8. A customizable role switching device for an AI voice module, characterized in that, The apparatus, used in the method as described in any one of claims 1 to 7, comprises: The instruction receiving module is used to receive the role switching instruction input by the user, bind the original data of the current session with the first role before the switch to form the first role session data group, and record the current dialogue state of the first role. The target determination and archiving module is used to determine the switching target as the second role based on the role switching instruction input by the user, extract and archive the historical context information in the first role's conversation data group, and generate a context transfer data group for association with the second role.

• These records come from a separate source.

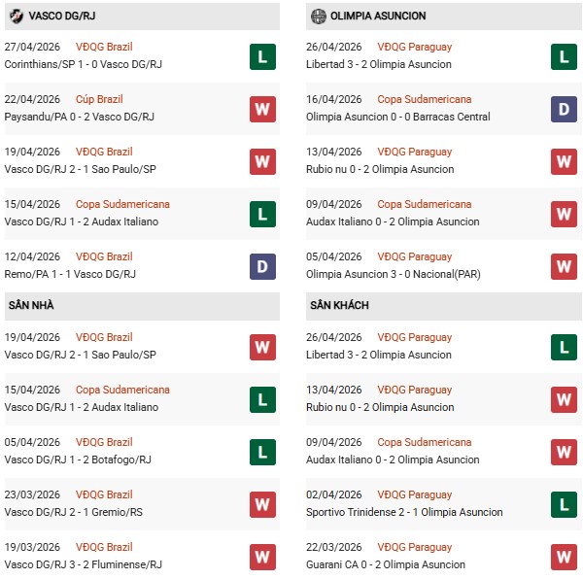
Task: Click the Olimpia Asuncion club logo
Action: pyautogui.click(x=318, y=17)
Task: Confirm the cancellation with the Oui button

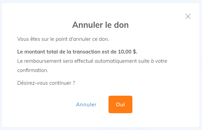Action: 120,104
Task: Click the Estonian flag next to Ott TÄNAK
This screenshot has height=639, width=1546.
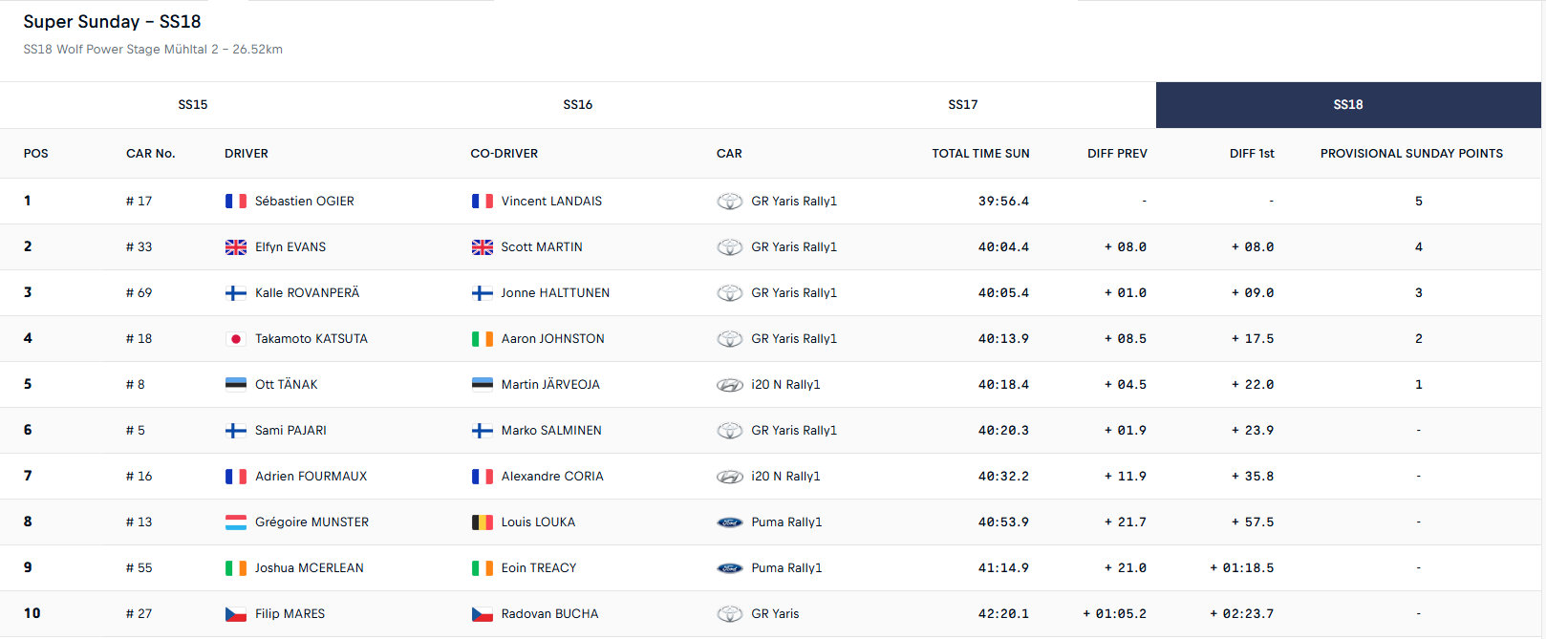Action: pos(236,385)
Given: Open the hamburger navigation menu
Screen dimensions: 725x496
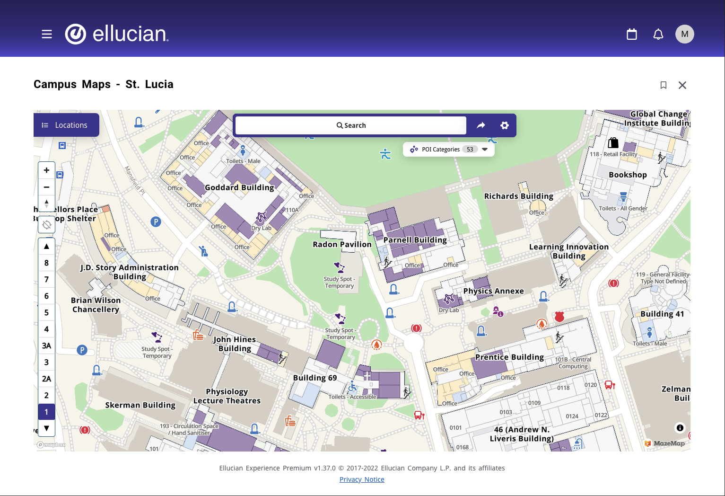Looking at the screenshot, I should pyautogui.click(x=46, y=34).
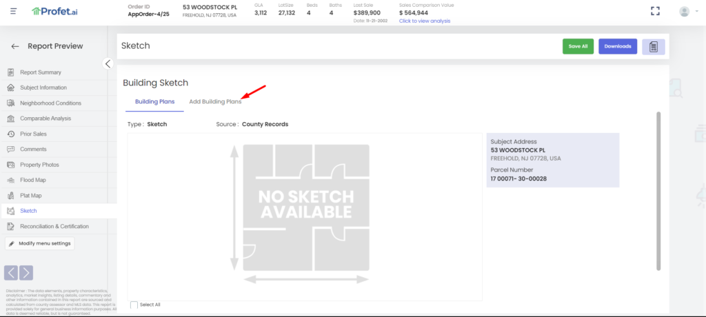Open Modify menu settings
Viewport: 706px width, 317px height.
click(40, 243)
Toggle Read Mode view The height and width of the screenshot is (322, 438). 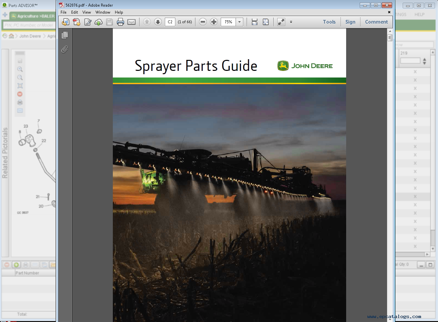281,22
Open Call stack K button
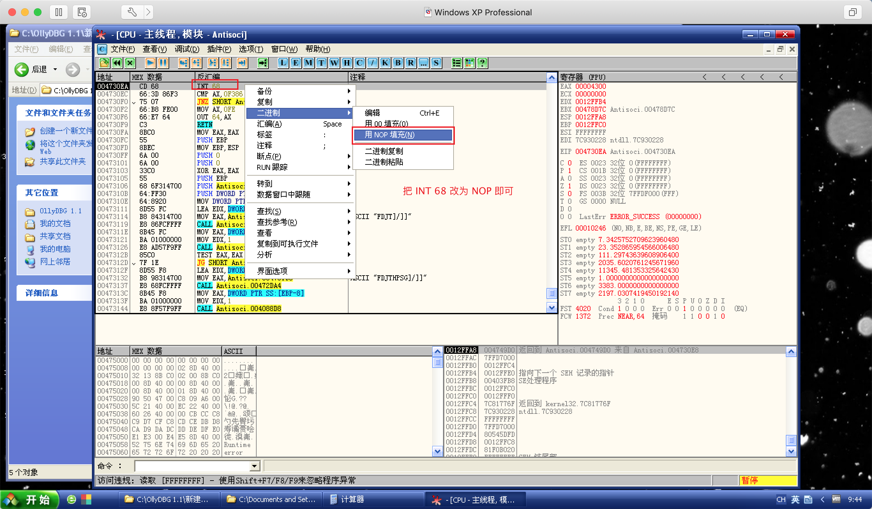Viewport: 872px width, 509px height. pyautogui.click(x=385, y=63)
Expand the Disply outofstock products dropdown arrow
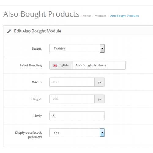 (102, 132)
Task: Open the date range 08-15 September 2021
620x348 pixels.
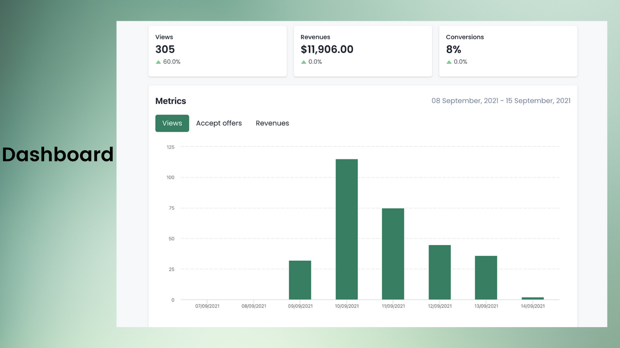Action: click(501, 101)
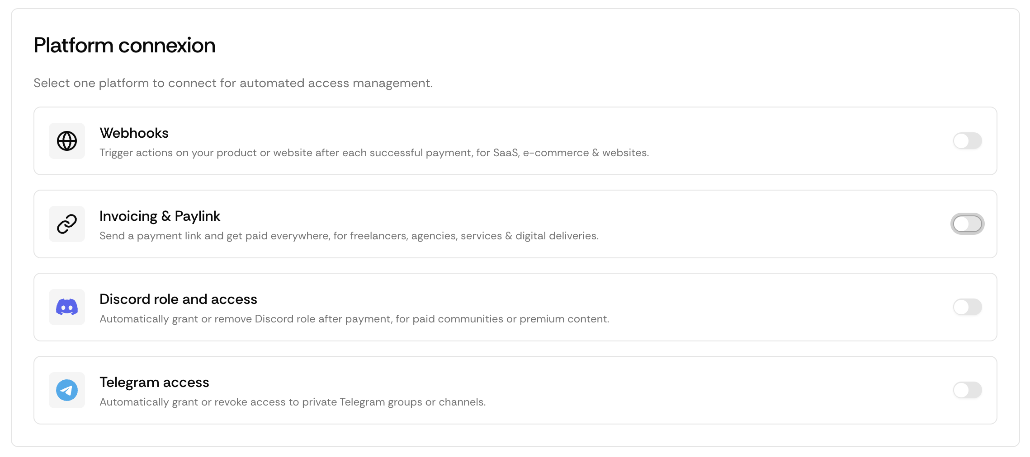
Task: Click the Invoicing & Paylink chain-link icon
Action: 67,224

The role switching instruction includes the switching target and the current dialogue task. The context filtering module is used to filter the context transition data group based on the dialogue task, combined with the identity information, permission level and topic tags of the second role, and extract the historical context content applicable to the second role to form a context call dataset exclusive to the second role. The session state update module is used to call the dataset based on the context and update the current session state with the second role; The session recovery module is used to restore the historical context of the first role by calling the saved current dialogue state and session data group of the first role when the user switches back to the first role, so as to achieve accurate inheritance and tracking of the session state between multiple roles.